\item \self Consider the following conflict graph with the following set of clauses:

  \begin{tikzpicture}[->,>=stealth',shorten >=1pt,auto,node distance=1.5cm,
    thick,base node/.style={circle,draw,minimum size=20pt}, real node/.style={double,circle,draw,minimum size=20pt}]
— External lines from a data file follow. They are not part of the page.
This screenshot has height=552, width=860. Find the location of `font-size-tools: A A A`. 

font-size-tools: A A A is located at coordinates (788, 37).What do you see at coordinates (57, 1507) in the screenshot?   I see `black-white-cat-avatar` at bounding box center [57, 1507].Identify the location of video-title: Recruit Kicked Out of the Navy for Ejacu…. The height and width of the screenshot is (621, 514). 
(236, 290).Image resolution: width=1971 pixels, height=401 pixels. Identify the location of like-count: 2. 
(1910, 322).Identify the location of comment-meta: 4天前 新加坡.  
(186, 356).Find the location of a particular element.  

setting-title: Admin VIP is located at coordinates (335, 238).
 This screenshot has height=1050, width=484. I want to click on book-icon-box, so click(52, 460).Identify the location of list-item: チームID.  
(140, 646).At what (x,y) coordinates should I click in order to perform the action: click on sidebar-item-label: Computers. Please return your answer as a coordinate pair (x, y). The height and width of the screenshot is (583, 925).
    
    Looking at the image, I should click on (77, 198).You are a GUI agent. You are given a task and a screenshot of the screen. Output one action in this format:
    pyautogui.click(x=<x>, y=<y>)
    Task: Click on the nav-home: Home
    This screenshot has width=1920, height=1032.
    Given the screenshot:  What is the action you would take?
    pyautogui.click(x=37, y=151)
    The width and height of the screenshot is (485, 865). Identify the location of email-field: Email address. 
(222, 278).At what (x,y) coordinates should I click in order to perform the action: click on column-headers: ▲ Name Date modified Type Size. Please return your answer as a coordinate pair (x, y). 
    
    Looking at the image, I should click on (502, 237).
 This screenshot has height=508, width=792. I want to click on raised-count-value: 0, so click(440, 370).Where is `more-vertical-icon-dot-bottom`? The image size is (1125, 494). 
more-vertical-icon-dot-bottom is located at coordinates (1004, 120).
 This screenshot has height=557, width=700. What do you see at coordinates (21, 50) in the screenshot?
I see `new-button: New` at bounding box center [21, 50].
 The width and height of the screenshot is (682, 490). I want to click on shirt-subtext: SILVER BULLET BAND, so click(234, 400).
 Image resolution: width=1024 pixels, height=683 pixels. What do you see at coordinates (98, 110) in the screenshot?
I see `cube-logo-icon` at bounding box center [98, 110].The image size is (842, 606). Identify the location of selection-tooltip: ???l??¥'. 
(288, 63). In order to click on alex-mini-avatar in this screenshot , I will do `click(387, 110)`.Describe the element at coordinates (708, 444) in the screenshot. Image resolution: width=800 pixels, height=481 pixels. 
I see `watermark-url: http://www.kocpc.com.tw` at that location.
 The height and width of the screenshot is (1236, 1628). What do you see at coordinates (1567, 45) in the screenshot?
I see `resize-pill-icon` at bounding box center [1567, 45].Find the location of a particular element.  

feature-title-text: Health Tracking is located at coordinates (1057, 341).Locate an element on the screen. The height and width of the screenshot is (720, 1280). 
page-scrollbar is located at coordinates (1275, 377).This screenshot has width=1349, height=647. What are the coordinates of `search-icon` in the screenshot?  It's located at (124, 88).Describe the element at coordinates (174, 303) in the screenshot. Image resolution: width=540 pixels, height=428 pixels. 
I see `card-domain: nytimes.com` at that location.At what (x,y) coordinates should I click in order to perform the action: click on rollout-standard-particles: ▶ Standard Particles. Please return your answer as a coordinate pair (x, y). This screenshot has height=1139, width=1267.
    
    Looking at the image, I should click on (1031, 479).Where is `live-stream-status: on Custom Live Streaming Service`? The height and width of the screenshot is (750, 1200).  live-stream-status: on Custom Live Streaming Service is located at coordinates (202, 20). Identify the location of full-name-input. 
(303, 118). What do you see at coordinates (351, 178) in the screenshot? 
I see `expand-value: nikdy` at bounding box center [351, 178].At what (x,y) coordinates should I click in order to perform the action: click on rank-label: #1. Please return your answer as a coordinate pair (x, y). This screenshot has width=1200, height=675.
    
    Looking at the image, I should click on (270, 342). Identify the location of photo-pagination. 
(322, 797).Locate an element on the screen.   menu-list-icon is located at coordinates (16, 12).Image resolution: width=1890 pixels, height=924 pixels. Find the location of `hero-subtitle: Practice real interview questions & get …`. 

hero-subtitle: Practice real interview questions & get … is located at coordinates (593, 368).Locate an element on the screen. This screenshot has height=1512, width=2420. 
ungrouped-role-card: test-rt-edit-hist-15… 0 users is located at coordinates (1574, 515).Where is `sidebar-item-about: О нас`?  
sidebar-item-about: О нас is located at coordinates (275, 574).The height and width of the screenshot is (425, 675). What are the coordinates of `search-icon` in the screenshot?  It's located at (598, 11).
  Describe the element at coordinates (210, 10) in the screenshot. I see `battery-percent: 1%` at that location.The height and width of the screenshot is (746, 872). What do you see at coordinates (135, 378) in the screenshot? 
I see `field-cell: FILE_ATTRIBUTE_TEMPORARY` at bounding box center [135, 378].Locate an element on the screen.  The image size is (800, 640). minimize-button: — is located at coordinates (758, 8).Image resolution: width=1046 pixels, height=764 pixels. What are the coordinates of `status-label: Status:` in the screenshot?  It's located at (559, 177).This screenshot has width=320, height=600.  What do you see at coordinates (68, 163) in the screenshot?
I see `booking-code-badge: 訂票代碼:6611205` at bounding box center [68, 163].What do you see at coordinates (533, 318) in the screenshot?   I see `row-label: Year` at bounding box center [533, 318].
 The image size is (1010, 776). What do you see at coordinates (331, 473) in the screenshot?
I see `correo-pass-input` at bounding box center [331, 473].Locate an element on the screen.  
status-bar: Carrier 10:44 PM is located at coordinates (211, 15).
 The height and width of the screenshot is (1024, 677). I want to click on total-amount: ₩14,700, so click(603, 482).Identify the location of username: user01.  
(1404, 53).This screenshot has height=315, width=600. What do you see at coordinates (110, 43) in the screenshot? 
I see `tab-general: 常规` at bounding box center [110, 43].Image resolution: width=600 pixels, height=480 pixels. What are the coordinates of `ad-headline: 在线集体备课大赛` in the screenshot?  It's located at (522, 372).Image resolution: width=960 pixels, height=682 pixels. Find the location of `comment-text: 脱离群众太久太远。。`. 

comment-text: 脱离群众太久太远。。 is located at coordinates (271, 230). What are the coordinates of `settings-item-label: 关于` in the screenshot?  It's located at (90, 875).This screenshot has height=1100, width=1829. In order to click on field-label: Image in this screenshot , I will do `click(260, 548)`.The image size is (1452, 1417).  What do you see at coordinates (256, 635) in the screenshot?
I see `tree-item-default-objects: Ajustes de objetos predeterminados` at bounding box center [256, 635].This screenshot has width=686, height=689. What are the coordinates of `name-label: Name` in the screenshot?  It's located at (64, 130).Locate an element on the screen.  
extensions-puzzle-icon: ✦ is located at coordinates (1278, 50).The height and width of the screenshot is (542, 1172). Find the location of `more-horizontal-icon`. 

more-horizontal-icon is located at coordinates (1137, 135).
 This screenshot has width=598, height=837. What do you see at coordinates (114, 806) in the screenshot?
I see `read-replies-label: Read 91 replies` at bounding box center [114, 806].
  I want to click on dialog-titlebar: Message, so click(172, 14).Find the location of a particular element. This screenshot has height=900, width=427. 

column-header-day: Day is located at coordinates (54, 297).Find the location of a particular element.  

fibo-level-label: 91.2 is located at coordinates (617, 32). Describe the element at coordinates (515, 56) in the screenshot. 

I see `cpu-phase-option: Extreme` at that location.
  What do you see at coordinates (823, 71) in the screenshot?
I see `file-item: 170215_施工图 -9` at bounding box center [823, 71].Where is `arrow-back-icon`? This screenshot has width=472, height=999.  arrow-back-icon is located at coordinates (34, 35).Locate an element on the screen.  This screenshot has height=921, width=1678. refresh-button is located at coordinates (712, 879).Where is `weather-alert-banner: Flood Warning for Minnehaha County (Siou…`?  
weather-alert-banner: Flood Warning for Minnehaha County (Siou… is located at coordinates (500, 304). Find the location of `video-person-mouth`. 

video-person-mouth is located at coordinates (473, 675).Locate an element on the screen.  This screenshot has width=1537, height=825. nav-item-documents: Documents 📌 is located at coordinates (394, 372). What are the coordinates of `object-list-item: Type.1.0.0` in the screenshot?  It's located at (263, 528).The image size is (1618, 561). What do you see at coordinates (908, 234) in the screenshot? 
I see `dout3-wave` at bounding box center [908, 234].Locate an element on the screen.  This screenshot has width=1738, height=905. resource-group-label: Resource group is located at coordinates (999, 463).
    \node[base node] (1) {$\lnot a$};
    \node[base node] (2) [right of=1]{$\lnot b$};
    \node[base node] (4) [right of=2] {$\lnot c$};
    \node[base node] (5) [right of=4] {$\lnot e$};
    \node[base node] (6) [above right of=5] {$d$};
    \node[base node] (3) [below right of=5] {$\lnot d$};
    \node[base node] (7) [below right of=6] {$\bot$};
    \path[]
    (1) edge [] node {$3$} (2)
    edge [bend right] node {$4$} (3)
    (2) edge [] node {$5$} (4)
    edge [bend left=35] node {$1$} (6)
    (4) edge [] node {$2$} (5)
    edge [bend left=20] node {$1$} (6)
    (5) edge [] node {$4$} (3)
    (3) edge [] node {} (7)
    (6) edge [] node {} (7);
  \end{tikzpicture}

  \begin{dpllCNFInput}
    \item $\{b, c, d\}$
    \item $\{c, \lnot e\}$
    \item $\{a, \lnot b\}$
    \item $\{a, \lnot d, e\}$
    \item $\{b, \lnot c\}$
  \end{dpllCNFInput}

  State the learned clause by making a resolution proof according to the given conflict graph and given clauses.